> **Your instructions**
Taking the data below, please print only the lines from the line holding "Tap the Printer Name title text" to the line holding "This screenshot has width=248, height=236.", inclusive, with pictures omitted.

> **Records for the task**
══════════

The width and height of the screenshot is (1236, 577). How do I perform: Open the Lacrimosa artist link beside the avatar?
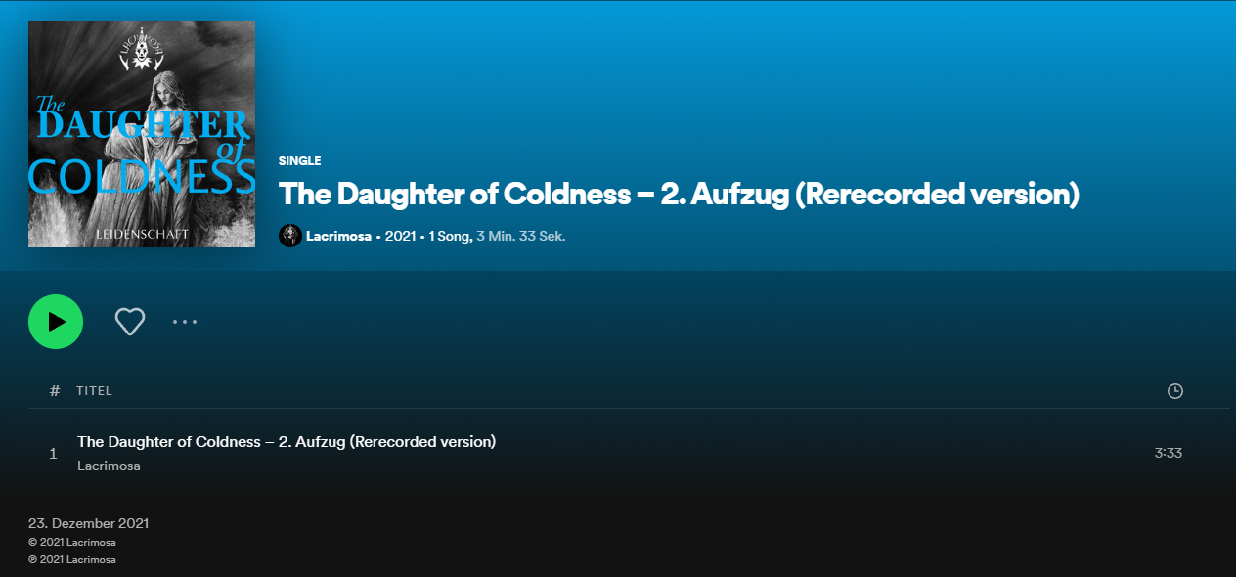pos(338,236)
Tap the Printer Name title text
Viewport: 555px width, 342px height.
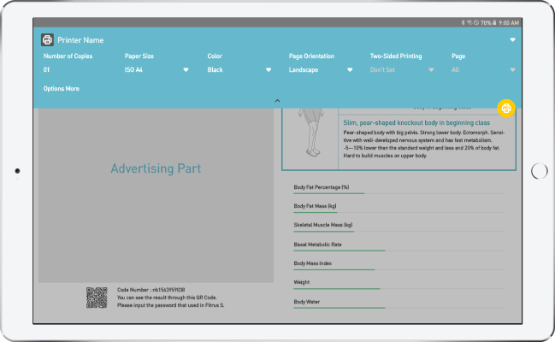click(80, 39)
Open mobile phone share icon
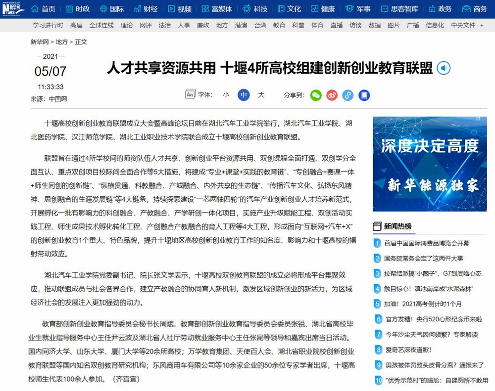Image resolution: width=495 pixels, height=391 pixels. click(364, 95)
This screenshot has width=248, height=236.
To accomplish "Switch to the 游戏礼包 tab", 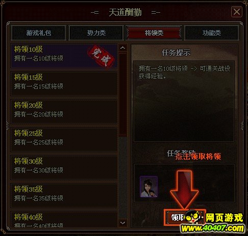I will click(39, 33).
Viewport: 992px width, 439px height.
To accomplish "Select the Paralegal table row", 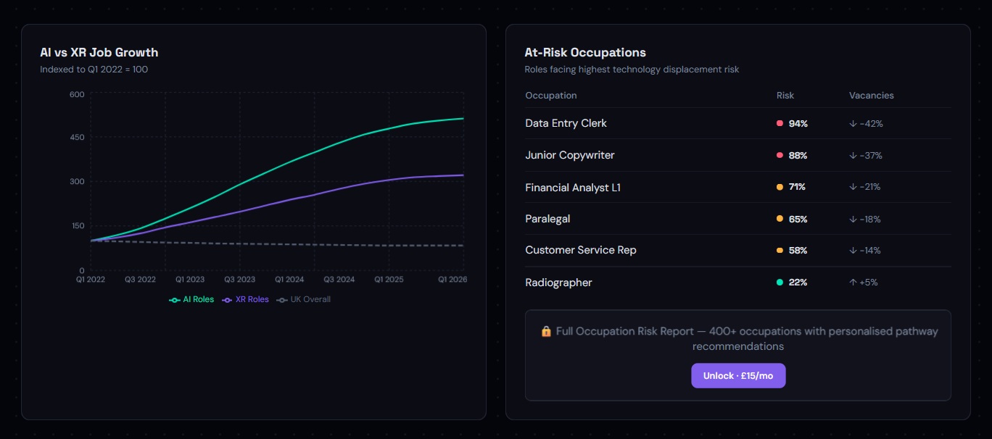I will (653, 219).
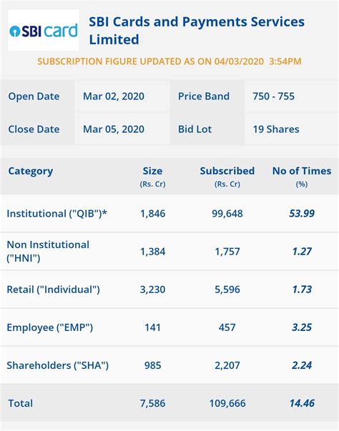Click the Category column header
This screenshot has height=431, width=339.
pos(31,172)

══════════

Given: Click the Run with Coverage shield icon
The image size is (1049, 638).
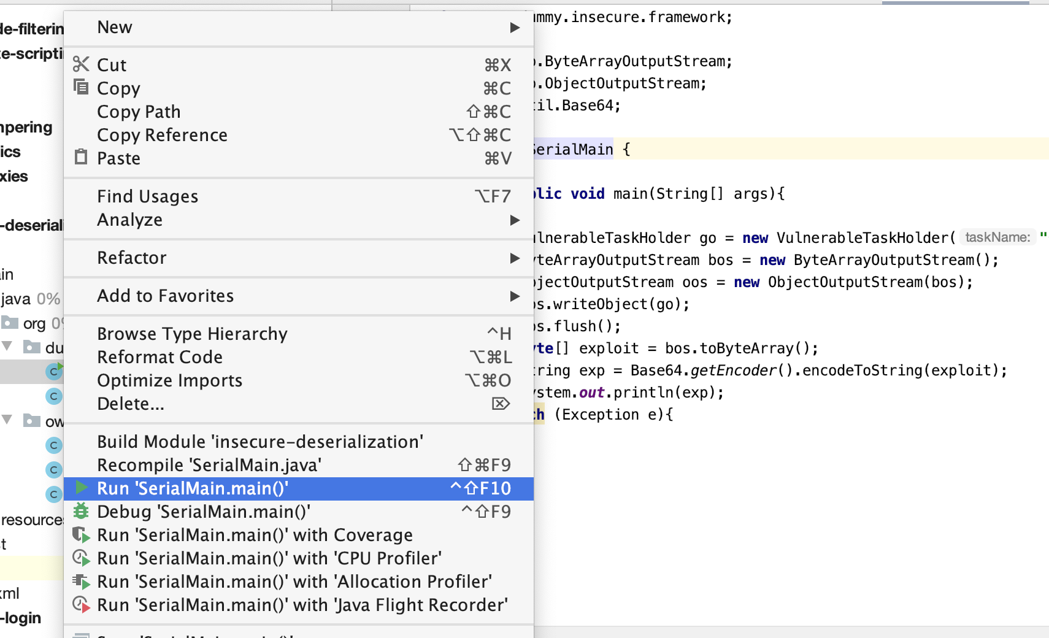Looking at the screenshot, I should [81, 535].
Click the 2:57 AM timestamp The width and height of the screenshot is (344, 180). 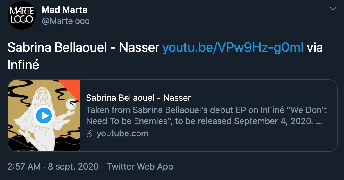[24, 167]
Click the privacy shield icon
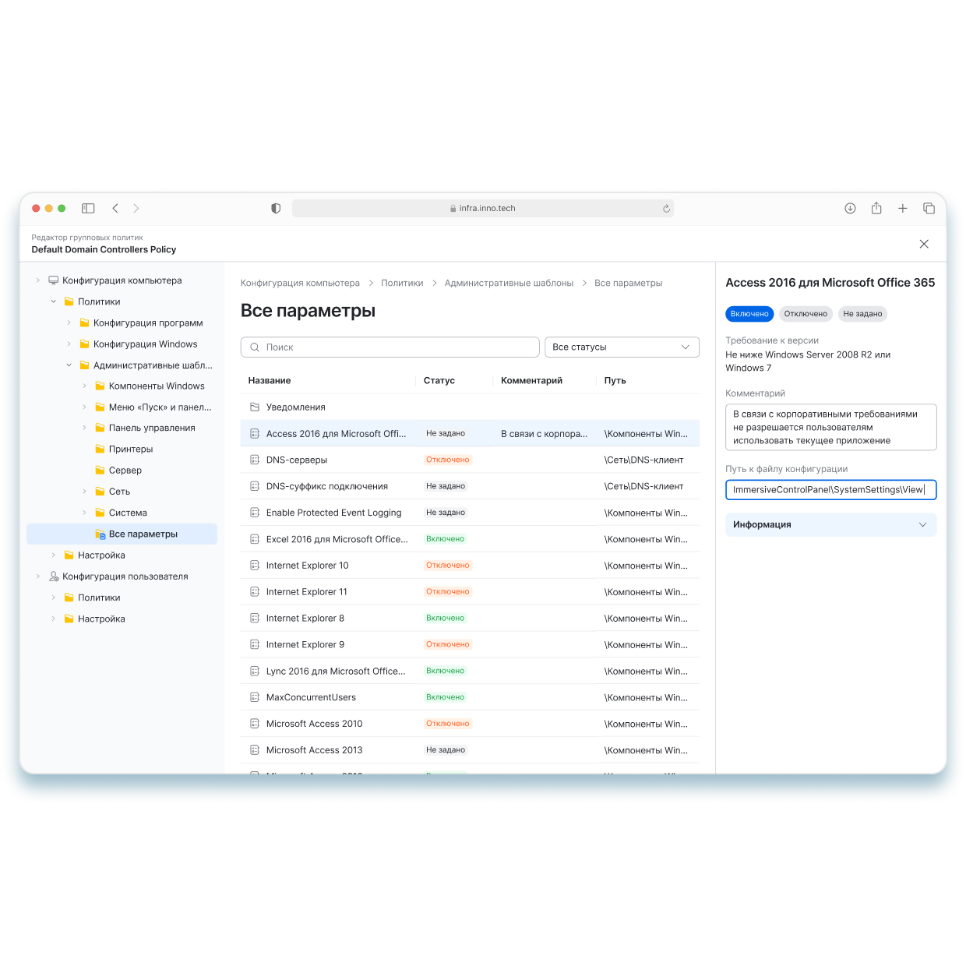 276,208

══════════

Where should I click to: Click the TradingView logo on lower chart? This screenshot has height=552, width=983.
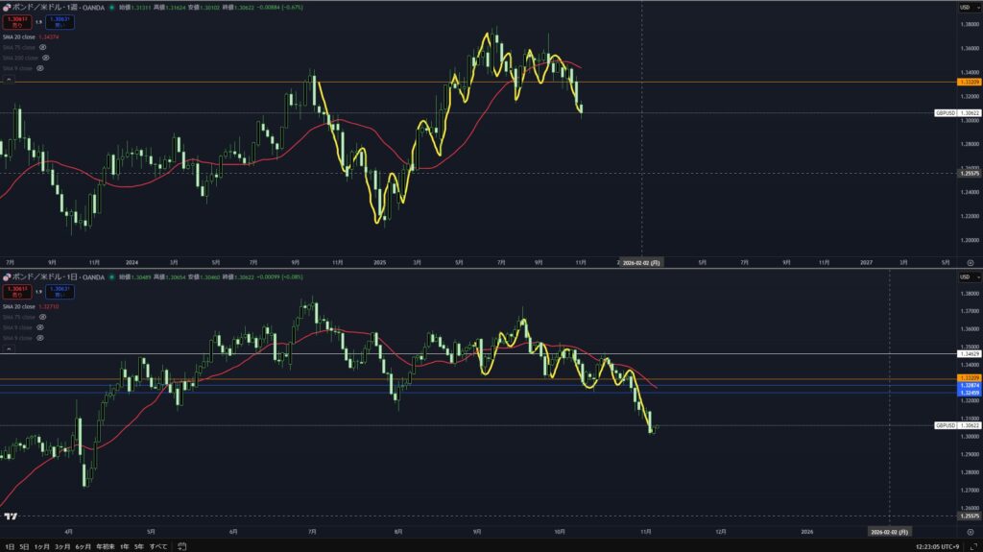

══════════

> **Answer to the exercise**
Tap the Printer Name title text
Viewport: 555px width, 342px height.
click(80, 39)
Open mobile phone share icon
Image resolution: width=495 pixels, height=391 pixels. click(364, 95)
This screenshot has width=248, height=236.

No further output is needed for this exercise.